**PROVIDED ENTRIES**
------------------------------------

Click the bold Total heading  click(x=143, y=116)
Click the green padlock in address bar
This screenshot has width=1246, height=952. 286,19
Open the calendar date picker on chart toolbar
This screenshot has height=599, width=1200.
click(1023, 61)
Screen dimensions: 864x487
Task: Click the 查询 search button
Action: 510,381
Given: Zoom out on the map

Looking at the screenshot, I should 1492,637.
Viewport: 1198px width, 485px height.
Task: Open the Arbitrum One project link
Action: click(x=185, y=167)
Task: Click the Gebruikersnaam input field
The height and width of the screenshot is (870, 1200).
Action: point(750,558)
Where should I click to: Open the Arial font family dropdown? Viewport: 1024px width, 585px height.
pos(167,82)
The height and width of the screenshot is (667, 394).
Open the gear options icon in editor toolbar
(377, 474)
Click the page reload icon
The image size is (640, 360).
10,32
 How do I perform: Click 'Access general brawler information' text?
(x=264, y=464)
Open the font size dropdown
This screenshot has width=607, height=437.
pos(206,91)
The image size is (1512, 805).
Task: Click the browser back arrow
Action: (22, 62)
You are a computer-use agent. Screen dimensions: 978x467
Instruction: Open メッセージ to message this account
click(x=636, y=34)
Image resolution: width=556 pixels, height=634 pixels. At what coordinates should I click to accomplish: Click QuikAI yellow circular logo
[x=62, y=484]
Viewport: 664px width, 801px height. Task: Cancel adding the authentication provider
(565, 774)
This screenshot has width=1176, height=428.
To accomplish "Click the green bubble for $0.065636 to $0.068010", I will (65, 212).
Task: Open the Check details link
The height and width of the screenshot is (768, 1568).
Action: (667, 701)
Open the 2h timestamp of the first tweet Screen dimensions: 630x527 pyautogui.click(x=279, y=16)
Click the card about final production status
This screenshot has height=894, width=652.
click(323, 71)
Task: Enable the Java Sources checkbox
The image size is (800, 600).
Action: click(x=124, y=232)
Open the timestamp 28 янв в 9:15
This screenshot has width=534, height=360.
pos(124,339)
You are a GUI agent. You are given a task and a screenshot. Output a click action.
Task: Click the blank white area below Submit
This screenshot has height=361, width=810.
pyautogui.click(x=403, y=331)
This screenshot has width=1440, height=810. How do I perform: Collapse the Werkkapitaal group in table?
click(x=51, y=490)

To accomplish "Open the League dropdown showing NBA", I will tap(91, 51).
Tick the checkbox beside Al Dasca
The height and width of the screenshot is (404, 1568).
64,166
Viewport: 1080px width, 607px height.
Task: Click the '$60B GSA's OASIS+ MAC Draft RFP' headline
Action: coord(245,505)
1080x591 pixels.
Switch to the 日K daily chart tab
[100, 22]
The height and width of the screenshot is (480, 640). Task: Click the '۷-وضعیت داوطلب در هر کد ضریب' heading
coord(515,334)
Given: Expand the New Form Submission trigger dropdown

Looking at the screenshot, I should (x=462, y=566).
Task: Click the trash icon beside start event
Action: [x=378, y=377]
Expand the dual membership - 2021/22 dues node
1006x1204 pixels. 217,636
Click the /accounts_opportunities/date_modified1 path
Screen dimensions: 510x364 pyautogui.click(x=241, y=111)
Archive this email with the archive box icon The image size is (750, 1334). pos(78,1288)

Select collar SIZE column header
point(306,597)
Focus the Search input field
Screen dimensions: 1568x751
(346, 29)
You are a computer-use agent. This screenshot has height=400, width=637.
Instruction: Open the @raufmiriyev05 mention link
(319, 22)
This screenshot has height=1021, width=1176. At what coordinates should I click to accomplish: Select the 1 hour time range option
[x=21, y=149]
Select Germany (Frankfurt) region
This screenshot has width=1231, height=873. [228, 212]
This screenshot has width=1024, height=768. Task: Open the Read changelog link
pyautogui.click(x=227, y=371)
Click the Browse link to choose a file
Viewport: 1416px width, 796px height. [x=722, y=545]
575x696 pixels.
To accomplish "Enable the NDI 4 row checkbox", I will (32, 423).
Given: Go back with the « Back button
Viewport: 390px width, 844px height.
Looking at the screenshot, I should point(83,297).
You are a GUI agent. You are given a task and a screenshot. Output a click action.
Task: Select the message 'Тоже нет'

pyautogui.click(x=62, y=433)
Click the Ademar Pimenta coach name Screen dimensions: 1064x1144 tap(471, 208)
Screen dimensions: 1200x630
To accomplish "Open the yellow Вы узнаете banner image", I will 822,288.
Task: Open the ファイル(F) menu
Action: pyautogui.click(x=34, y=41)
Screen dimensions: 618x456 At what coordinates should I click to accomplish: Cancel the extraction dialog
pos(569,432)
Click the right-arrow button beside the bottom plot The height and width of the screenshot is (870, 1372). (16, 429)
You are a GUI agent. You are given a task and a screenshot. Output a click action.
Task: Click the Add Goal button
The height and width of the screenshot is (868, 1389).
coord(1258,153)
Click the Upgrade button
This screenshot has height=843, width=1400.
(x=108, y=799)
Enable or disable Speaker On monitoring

------------------------------------

**EXERCISE AIM**
Go through the listing, and whenever a line contains the string "with", copy that line.

**OUTPUT OF THE TASK**
Archive this email with the archive box icon The image size is (750, 1334). pos(78,1288)
Given: Go back with the « Back button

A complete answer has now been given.